* Data supplied
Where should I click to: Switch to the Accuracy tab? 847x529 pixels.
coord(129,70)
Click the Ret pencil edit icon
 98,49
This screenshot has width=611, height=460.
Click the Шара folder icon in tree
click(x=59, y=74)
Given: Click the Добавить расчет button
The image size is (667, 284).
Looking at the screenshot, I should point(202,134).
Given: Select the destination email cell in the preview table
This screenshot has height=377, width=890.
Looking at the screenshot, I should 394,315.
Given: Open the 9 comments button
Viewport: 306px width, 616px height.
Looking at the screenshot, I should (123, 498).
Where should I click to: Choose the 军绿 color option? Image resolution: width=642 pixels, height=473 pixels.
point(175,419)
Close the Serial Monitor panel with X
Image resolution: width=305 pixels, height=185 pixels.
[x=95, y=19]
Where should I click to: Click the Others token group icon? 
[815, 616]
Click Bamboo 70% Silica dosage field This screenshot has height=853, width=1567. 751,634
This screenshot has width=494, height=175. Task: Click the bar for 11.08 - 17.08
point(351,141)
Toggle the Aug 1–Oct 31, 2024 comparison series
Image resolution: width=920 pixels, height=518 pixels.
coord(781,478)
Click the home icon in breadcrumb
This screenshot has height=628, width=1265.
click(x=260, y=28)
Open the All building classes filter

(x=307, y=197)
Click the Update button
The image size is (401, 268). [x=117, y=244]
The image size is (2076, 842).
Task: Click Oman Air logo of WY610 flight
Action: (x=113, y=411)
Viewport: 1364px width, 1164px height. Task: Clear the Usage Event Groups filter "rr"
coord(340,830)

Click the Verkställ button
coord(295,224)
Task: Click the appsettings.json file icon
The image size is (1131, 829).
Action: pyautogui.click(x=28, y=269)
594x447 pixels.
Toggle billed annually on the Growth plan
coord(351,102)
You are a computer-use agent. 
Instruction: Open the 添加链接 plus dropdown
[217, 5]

* Task details
Revise all the records above, changing every "button" to "control" and leaving everything else the same.

* Completed exercise
Where should I click to: Switch to the Accuracy tab? 847x529 pixels.
coord(129,70)
Click the Ret pencil edit icon
 98,49
This screenshot has width=611, height=460.
Click the Шара folder icon in tree
click(x=59, y=74)
Given: Click the Добавить расчет control
The image size is (667, 284).
Looking at the screenshot, I should point(202,134).
Given: Select the destination email cell in the preview table
This screenshot has height=377, width=890.
Looking at the screenshot, I should 394,315.
Given: Open the 9 comments control
Viewport: 306px width, 616px height.
Looking at the screenshot, I should (123, 498).
Where should I click to: Choose the 军绿 color option? Image resolution: width=642 pixels, height=473 pixels.
point(175,419)
Close the Serial Monitor panel with X
Image resolution: width=305 pixels, height=185 pixels.
[x=95, y=19]
Where should I click to: Click the Others token group icon? 
[815, 616]
Click Bamboo 70% Silica dosage field This screenshot has height=853, width=1567. 751,634
This screenshot has width=494, height=175. Task: Click the bar for 11.08 - 17.08
point(351,141)
Toggle the Aug 1–Oct 31, 2024 comparison series
Image resolution: width=920 pixels, height=518 pixels.
coord(781,478)
Click the home icon in breadcrumb
This screenshot has height=628, width=1265.
click(x=260, y=28)
Open the All building classes filter

(x=307, y=197)
Click the Update control
The image size is (401, 268). [x=117, y=244]
The image size is (2076, 842).
Task: Click Oman Air logo of WY610 flight
Action: (x=113, y=411)
Viewport: 1364px width, 1164px height. Task: Clear the Usage Event Groups filter "rr"
coord(340,830)

Click the Verkställ control
coord(295,224)
Task: Click the appsettings.json file icon
The image size is (1131, 829).
Action: pyautogui.click(x=28, y=269)
594x447 pixels.
Toggle billed annually on the Growth plan
coord(351,102)
You are a computer-use agent. 
Instruction: Open the 添加链接 plus dropdown
[217, 5]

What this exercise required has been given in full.